→ **Task directions**
Can you retype everything in the listing from the line containing "Image resolution: width=1212" down to the line containing "y-tick-label: 0,5 is", both included, without the pictures?

___ Data for analysis ___

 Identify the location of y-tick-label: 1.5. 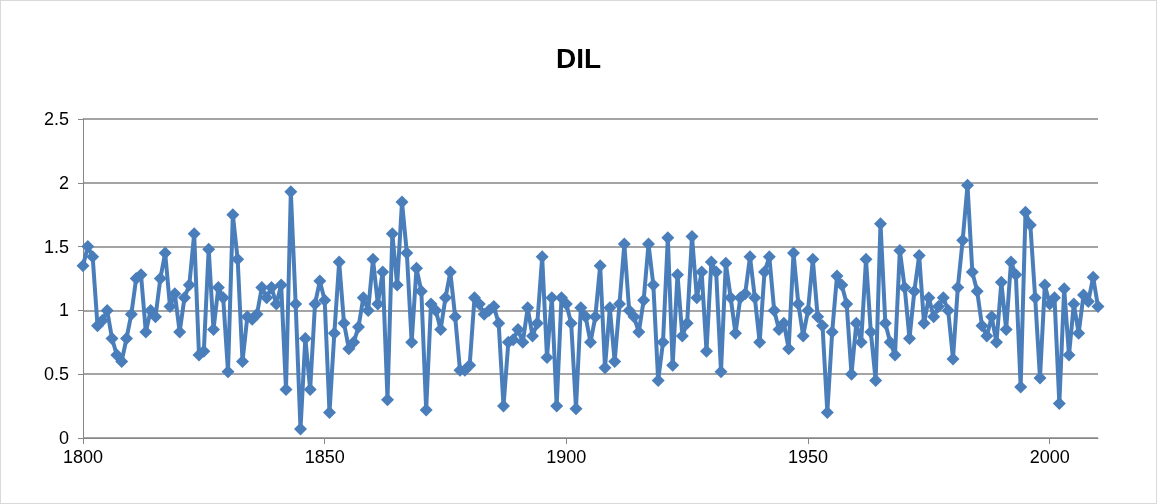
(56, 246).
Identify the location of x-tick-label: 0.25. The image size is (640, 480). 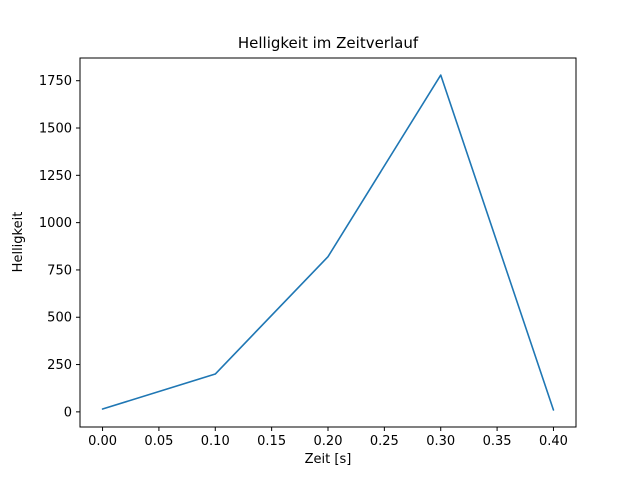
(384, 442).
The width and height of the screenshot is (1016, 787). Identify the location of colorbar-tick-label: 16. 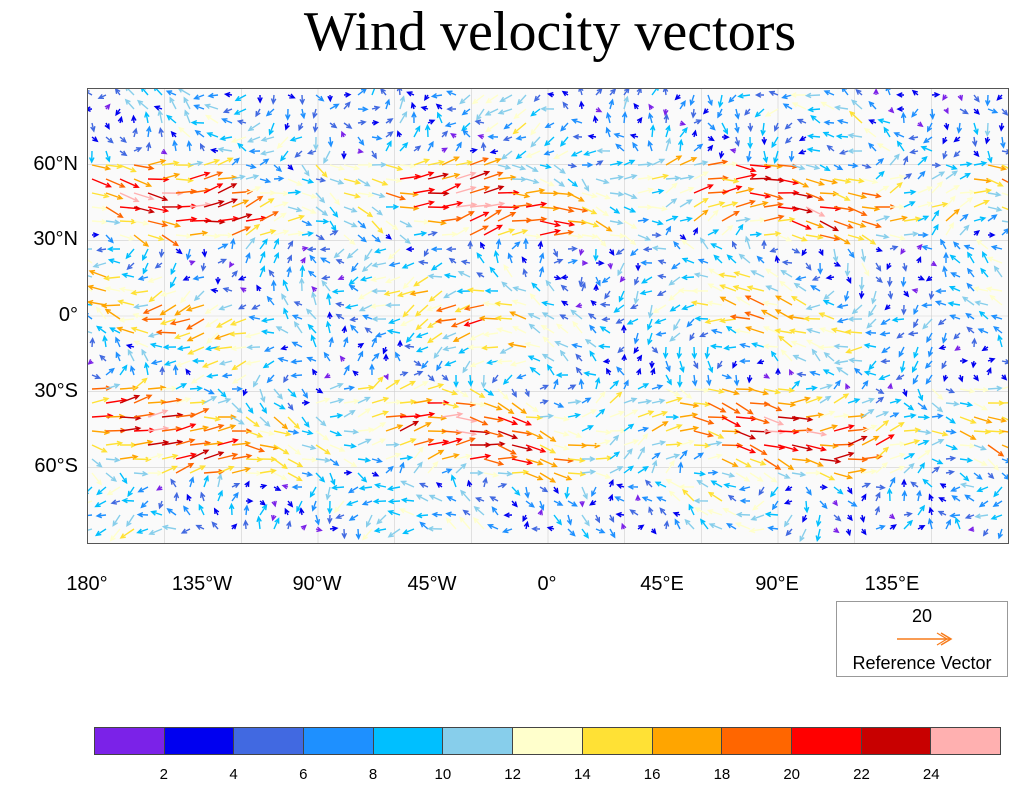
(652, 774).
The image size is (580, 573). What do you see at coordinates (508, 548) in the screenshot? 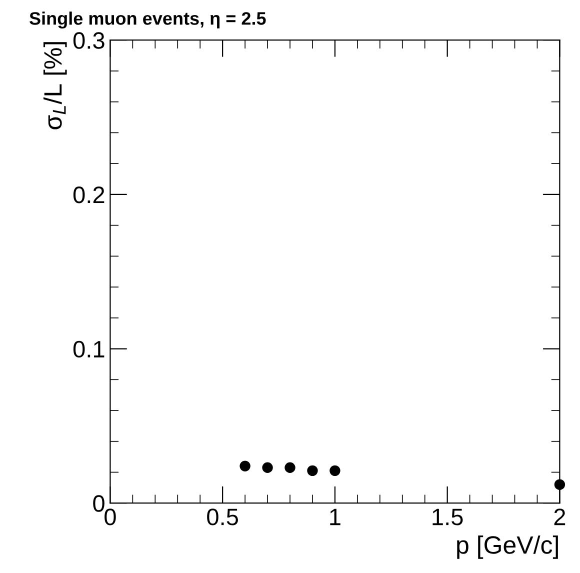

___
___ Data for analysis ___

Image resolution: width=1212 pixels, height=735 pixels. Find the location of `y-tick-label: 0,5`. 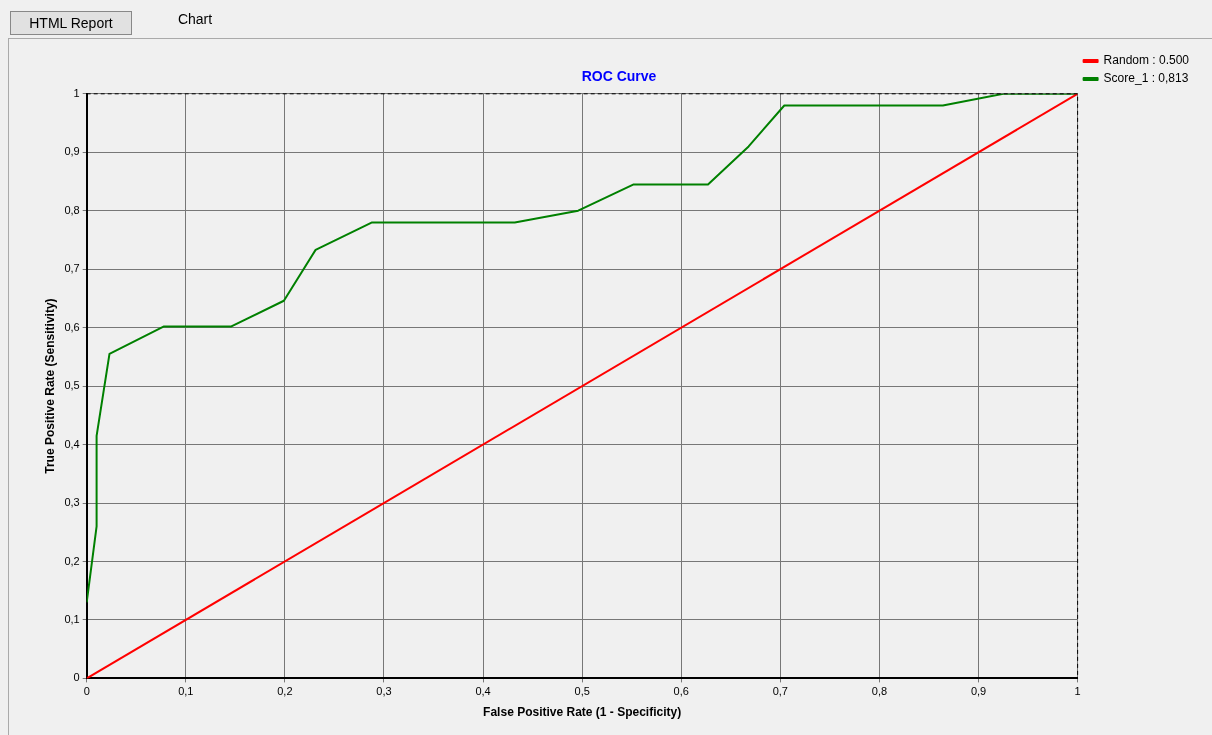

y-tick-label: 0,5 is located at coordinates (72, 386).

___

→ **Result of this task**
Image resolution: width=1212 pixels, height=735 pixels. Find the location of `y-tick-label: 0,5`. 

y-tick-label: 0,5 is located at coordinates (72, 386).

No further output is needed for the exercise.